Ankara Cumhuriyet Başsavcılığınca hazırlanan, Fetullahçı Terör Örgütü'nün (FETÖ) askeri yargıdaki yapılanmasına ilişkin iddianamede, devlet sırrı niteliğindeki belgelerin saklandığı "Kozmik Oda"dan, o dönem Başbakan olan Cumhurbaşkanı Recep Tayip Erdoğan'ın dengesini kaybederek attan düştüğü anın fotoğrafların çıktığına yönelik ifadeler yer aldı. İddianamede tanık olarak ifadesine yer verilen Milli Savunma Bakanlığı (MSB) Hukuk Müşavirliği ve Davalar Daire Başkanı Hakim Albay Okşan Çidem, 2009'da Genelkurmay Başkanlığı Ankara Seferberlik Bölge Başkanlığında bulunan 11 ve 16 numaralı odalarda arama yapılmasına izin vermeyen Başkanlık personeliyle, 2011 yılında Genelkurmay Başkanlığı görevinde bulunan Orgeneral Necdet Özel başkanlığında bir toplantı yapıldığını anlattı. Toplantıda, Seferberlik Tetkik Kurulu personelinin aramalar hakkında bilgi verdiğini belirten Çidem, Özel'in, "Devlet sırrı olduğunu belirterek itiraz ettiğiniz belgelerde neler vardı" diye sorduğunu, bunun üzerine Seferberlik Tetkik Kurulu personelinin de 2010 yılı Ocak ayında devlet sırrı oldukları gerekçesiyle savcılığa teslimine itiraz edilen 20 civarında belgenin birer nüshasının yer aldığı klasörü Özel'e sunduğunu belirtti.
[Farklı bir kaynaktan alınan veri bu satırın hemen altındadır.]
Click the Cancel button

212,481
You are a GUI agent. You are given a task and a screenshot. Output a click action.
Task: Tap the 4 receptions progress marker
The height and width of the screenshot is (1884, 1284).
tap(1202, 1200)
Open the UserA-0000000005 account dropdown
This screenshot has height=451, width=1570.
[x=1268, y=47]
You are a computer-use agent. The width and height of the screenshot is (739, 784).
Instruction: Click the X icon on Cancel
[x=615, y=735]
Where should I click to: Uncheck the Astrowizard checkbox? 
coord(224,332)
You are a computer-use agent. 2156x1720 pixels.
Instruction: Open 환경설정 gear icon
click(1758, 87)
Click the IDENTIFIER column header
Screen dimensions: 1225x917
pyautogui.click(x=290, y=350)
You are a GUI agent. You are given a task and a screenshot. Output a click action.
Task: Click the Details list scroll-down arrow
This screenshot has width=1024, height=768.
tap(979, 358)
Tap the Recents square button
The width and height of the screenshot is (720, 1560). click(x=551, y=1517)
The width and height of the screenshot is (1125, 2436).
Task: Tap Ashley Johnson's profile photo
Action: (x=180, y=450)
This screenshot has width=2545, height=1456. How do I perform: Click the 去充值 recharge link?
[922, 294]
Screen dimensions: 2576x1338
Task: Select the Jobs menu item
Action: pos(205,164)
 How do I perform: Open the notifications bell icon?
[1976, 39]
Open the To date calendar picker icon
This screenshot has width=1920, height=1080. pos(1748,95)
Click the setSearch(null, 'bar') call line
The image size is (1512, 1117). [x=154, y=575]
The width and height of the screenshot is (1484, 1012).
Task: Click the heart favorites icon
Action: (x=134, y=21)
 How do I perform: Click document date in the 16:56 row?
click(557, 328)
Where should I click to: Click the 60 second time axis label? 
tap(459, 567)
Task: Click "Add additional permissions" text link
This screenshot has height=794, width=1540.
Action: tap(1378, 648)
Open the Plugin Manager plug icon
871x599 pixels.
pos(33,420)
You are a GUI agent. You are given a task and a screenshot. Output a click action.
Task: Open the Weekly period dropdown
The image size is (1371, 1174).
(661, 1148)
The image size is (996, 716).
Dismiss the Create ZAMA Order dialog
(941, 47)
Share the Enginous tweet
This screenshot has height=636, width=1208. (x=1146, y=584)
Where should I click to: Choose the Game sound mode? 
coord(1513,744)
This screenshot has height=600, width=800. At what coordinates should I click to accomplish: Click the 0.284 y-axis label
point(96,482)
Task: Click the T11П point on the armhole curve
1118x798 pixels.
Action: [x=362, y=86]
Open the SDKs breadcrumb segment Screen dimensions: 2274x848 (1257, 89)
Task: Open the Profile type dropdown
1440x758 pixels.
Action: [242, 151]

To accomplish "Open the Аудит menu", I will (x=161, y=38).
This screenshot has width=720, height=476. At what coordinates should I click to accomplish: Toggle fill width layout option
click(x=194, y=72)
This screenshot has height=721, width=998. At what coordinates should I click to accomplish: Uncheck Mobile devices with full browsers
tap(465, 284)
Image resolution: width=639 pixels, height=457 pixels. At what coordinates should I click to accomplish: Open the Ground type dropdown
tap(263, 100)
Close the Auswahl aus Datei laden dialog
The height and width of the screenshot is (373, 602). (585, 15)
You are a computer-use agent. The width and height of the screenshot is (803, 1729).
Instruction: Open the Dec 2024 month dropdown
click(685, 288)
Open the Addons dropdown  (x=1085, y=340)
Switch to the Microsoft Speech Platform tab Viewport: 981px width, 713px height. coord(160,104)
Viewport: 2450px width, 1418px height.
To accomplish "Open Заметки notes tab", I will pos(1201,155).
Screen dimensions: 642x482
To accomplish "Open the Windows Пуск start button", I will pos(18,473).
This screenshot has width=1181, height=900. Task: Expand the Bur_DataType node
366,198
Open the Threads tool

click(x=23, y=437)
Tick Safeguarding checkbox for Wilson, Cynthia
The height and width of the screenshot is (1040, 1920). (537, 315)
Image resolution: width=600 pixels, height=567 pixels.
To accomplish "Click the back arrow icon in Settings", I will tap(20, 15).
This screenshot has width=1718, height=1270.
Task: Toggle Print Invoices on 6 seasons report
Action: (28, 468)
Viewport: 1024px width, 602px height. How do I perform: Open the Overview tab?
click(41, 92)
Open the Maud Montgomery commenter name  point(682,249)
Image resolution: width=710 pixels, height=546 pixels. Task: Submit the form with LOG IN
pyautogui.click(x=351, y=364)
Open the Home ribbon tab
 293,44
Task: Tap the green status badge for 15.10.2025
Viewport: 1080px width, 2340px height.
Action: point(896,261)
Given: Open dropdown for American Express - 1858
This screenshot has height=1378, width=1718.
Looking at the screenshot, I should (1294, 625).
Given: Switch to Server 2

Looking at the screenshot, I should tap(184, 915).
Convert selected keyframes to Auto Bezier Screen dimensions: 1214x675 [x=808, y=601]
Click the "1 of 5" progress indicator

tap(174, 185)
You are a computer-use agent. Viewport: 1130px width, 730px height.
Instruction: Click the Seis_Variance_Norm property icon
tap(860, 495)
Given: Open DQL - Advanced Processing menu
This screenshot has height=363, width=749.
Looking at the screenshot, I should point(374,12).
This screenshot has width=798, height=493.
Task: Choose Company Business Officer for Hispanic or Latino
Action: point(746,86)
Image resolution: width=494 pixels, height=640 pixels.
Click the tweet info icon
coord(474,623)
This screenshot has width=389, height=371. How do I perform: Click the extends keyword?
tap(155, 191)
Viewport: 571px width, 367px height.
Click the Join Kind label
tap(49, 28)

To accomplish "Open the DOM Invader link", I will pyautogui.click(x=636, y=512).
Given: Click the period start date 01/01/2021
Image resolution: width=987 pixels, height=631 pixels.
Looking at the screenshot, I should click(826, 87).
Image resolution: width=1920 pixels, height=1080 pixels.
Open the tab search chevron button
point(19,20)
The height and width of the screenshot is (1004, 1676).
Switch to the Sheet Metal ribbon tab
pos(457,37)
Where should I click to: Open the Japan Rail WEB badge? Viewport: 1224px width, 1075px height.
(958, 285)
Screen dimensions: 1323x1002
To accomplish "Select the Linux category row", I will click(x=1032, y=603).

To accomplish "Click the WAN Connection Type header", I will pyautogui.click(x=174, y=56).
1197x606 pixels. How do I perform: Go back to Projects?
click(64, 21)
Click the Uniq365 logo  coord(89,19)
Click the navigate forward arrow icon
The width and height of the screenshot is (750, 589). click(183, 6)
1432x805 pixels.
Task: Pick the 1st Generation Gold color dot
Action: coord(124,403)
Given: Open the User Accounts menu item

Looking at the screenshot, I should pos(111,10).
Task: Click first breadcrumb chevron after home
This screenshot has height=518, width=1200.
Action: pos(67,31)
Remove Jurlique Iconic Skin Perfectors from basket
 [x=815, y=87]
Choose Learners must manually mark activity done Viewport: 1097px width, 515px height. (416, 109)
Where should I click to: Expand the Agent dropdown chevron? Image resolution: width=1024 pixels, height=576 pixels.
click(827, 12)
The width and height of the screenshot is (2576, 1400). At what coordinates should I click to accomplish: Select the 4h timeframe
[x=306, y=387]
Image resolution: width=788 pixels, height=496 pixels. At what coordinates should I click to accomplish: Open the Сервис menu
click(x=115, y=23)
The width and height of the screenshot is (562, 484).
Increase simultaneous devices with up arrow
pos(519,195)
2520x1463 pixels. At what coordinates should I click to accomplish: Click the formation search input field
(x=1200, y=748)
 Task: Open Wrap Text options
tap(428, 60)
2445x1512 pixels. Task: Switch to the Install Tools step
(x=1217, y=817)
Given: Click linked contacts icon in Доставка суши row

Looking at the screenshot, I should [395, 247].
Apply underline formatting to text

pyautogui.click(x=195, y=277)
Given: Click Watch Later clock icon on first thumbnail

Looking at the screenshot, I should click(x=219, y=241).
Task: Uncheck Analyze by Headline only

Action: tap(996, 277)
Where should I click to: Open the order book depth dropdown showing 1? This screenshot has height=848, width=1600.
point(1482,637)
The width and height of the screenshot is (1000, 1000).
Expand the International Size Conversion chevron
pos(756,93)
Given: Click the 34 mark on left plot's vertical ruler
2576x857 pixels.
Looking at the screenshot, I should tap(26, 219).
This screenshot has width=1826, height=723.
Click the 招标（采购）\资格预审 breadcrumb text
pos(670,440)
Özel'in klasör içindeki evrakı incelemeye başladığını aktaran Çidem, bu evraklardan bir tanesinin o dönem Başbakan olan Cumhurbaşkanı Recep Tayip Erdoğan'ın ata bindiği sırada atın huysuzluk çıkartması üzerine dengesini kaybederek düştüğü ana ilişkin fotoğrafların yer aldığı sunum olduğuna işaret etti. Çidem, dönemin Genelkurmay Başkanı Özel'in fotoğrafları görünce çok kızdığını, "Bu ne, bu mu kozmik odadan çıktı, bunun kozmik odada ne işi var?" karşılığını verdiğini bildirdi.
SİYASİ PARTİLERİN OY ORANLARI DA KOZMİK ODADAN ÇIKTI
Özel'in dosyayı incelemeye devam ederken geçmiş yıllarda yapılan bir seçimde bazı bölgelerde siyasi partilere çıkan oy oranlarına ilişkin bilgileri içeren belgeyi fark ettiğini anlatan Çidem, Özel'in "Bu ne, bunun ne işi var peki kozmik odada?" diyerek Özel Kuvvetler personeline tekrar sorduğunu aktardı. Çidem, Özel Kuvvetler personelinin de "Tam olarak bilmiyoruz ama bölge etütlerimiz için olabilir." şeklinde cevap verdiğini belirterek, görev alanları kapsamında çalışma yaptıkları bölgenin demografik yapısıyla ilgili hususlar için hazırlanmış olabileceğini ima ettiklerini vurguladı. Özel'in klasörü hızlıca çevirdiğini ancak ilgisiz evrakın kendisini sinirlendirdiğini dile getiren Çidem, "Bana bunlara devlet sırrı diye itiraz ettirip beni gülünç duruma mı düşüreceksiniz?" dediğini bildirdi. Özel'in "Peki ne var bu imajların içerisinde" diye sorduğunu ifade eden Çidem, Seferberlik Tetkik Kurulu personelinin de "Tam olarak bilmiyoruz, bölge etütlerimiz olabilir" yanıtını verdiğini anlattı.Çidem, Özel'in Özel Kuvvetler personeline "peki bu imajları yanlarında bizden (askeri personeli kastederek) birkaç kişi varken inceleseler, suç unsuru gördüklerini alsalar, askeri belgeleri sonrasında iade etseler bir sorun olur mu?" şeklinde bir soru yönelttiğini, Özel Kuvvetler personelinin de bu şekilde yapılacak bir incelemenin sorun yaratmayacağını ifade ettiğini aktardı. Bunun üzerine Özel'in, "Tamam mahkeme kararıyla istenen imajları teslim edin, biri Özel Kuvvetlerden biri Genelkurmay Adli Müşavirliğinden iki personelin ismini bildirin, onların huzurunda inceleyip kendilerini ilgilendirenleri alsınlar kalanlarını iade etsinler." şeklinde emir verdiğini belirten Çidem, bu şekilde toplantının sonlandığını kaydetti.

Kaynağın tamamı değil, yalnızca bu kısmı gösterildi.